Inside a docker container (debian:9 with apt-get install dnsutils):

# dig A smalldns.test.dziemba.net +tcp

; <<>> DiG 9.10.3-P4-Debian <<>> A smalldns.test.dziemba.net +tcp
;; global options: +cmd
;; Got answer:
;; ->>HEADER<<- opcode: QUERY, status: NXDOMAIN, id: 431
;; flags: qr rd ra; QUERY: 1, ANSWER: 0, AUTHORITY: 0, ADDITIONAL: 0

;; QUESTION SECTION:
;smalldns.test.dziemba.net. IN  A

;; Query time: 32 msec
;; SERVER: 192.168.65.1#53(192.168.65.1)
;; WHEN: Tue Nov 27 19:46:37 UTC 2018
;; MSG SIZE  rcvd: 43

Note the NXDOMAIN status which is wrong - the name does exist!

docker-robott commented 5 years ago

Issues go stale after 90d of inactivity. Mark the issue as fresh with /remove-lifecycle stale comment. Stale issues will be closed after an additional 30d of inactivity.

Prevent issues from auto-closing with an /lifecycle frozen comment.

If this issue is safe to close now please do so.

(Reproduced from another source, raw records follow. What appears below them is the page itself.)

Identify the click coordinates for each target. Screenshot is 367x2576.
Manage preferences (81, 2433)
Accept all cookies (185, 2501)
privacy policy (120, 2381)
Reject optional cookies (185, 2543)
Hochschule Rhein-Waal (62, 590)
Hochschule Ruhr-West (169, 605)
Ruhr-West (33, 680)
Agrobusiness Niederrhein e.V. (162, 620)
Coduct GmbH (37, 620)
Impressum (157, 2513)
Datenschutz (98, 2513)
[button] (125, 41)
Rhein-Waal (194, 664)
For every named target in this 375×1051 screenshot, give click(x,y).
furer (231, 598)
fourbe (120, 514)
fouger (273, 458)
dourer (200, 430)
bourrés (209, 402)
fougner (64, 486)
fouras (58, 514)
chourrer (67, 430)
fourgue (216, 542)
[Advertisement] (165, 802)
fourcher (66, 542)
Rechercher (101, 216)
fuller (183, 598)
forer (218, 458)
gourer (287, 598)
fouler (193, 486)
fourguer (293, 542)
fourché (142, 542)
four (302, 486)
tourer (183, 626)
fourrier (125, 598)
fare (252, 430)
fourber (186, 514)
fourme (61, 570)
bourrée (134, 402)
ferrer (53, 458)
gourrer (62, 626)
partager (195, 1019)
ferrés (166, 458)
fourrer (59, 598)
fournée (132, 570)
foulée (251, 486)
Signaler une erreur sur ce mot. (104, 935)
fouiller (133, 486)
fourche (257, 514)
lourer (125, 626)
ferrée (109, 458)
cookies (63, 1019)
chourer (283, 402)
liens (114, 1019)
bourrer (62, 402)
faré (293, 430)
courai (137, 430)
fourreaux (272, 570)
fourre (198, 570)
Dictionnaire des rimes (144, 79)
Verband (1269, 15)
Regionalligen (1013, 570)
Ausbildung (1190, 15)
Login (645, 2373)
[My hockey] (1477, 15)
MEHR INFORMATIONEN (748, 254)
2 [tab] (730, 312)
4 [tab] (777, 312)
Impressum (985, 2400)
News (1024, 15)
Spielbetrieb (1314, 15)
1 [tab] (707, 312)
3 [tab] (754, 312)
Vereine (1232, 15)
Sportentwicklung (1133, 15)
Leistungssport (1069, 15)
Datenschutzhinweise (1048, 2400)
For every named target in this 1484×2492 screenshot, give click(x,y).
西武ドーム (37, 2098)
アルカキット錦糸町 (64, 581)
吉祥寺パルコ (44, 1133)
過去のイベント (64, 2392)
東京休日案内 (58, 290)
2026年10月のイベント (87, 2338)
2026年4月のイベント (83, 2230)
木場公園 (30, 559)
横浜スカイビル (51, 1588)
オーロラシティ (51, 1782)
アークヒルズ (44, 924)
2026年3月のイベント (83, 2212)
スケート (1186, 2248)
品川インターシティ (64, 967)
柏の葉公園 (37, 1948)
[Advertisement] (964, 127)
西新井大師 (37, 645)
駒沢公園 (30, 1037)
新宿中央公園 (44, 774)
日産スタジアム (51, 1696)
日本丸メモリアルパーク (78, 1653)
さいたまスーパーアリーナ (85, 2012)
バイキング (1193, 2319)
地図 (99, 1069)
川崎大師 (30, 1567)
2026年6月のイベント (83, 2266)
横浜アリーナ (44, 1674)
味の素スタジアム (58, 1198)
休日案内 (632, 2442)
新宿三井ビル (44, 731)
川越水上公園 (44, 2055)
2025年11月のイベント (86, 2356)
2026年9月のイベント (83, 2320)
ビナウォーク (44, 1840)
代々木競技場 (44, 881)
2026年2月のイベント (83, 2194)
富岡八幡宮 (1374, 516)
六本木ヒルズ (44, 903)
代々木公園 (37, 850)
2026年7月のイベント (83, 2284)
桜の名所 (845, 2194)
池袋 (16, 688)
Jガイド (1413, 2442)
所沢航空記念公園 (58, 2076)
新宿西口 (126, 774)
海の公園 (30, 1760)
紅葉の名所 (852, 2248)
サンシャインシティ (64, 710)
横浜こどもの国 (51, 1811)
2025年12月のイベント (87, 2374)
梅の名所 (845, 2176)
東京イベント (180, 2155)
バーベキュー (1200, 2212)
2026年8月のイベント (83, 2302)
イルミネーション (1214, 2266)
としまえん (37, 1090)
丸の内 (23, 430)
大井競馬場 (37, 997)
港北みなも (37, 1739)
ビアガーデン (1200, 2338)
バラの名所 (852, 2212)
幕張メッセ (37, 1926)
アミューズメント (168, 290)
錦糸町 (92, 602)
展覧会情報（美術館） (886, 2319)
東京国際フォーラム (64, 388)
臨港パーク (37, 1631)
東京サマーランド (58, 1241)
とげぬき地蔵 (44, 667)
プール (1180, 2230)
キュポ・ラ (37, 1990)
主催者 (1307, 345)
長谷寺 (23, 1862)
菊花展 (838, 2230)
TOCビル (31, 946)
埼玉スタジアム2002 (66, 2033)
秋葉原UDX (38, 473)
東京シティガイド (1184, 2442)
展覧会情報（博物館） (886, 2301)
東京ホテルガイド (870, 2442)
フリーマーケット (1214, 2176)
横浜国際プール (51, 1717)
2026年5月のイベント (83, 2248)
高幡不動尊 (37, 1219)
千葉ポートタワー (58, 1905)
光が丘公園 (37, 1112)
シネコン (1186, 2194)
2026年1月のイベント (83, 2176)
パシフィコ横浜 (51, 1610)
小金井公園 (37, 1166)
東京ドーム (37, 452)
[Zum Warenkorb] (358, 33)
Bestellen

Send feedback to Docker Community Slack channels #docker-for-mac or #docker-for-windows. /lifecycle stale

Habbie commented 5 years ago

Docker Desktop (Mac), Community, Version 2.0.0.3 (31259), Channel: stable, 8858db33c8, Engine: 18.09.2.

Issue still present.

dziemba commented 5 years ago

/remove-lifecycle stale

djs55 commented 5 years ago

@matthiasr thanks very much for the clear bug report and repro scripts. I believe the error is in the DNS forwarder inside https://github.com/moby/vpnkit so I've created a candidate fix and a unit test for it.

I'll keep you all informed of progress.

djs55 commented 5 years ago

There's a development build with the candidate fix in, if you'd like to try it: https://download-stage.docker.com/mac/edge/32461/Docker.dmg

When I try @dziemba 's example queries the UDP -> TCP fallback seems to work:

/ # dig SRV hugedns.test.dziemba.net
;; Truncated, retrying in TCP mode.
...
;; ANSWER SECTION:
hugedns.test.dziemba.net. 7 IN  SRV 0 5 8080 www404.xxxxxxxxxxxxxxxxxxxxxxxxxxxxxxxxxxxxxxxxxxxxxxxxxxx.example.com.
...

However I notice only 55 records are returned rather than 420. So I think the TCP fallback issue is fixed but there appears to be a separate issue about the total number of records returned.

Edited to add: The separate issue about the total number of records returned is Mac-specific. On Windows I see the full 420 records.

pievis commented 4 years ago

Error is still present to latest version and makes impossible to work with VPN settings, no workaround yet found that works. @djs55 sadly your build link is broken :(

details:

{
  "id": "750BBD41-DE00-4A94-B1AD-4B026218DE43",
  "date": "2020-11-10 19:52:06.008933 +0000 UTC",
  "os": "macOS 10.15.7",
  "os_label": "osx/10.15.x",
  "app_version": "2.5.0.1",
  "app_channel": "stable",
  "engine_version": "19.03.13",
  "compose_version": "1.27.4",
  "kubernetes_version": "v1.19.3",
  "credhelper_version": "0.6.3",
  "notary_version": "0.6.1",
  "vpnkit_version": "ea9dbeaf887f5dad8391f4a34d127501fb6bbf64",
  "hyperkit_version": "v0.20200224-44-gb54460"
}
kevinAlbs commented 3 months ago

I may be experiencing a related issue. When running SRV lookup in a Docker container with a host using Cloudflare WARP, results appear missing.

% warp-cli --version
warp-cli 2024.6.474.0
% docker run --rm -it alpine:3.19
/ # apk add --quiet bind-tools
/ # dig +short SRV _mongodb._tcp.test1.kevinalbs.com | wc -l
9

30 records are expected. When run on the host:

 dig +short SRV _mongodb._tcp.test1.kevinalbs.com | wc -l
      30

A packet capture on the container suggests the results are truncated, however the TC bit is not set.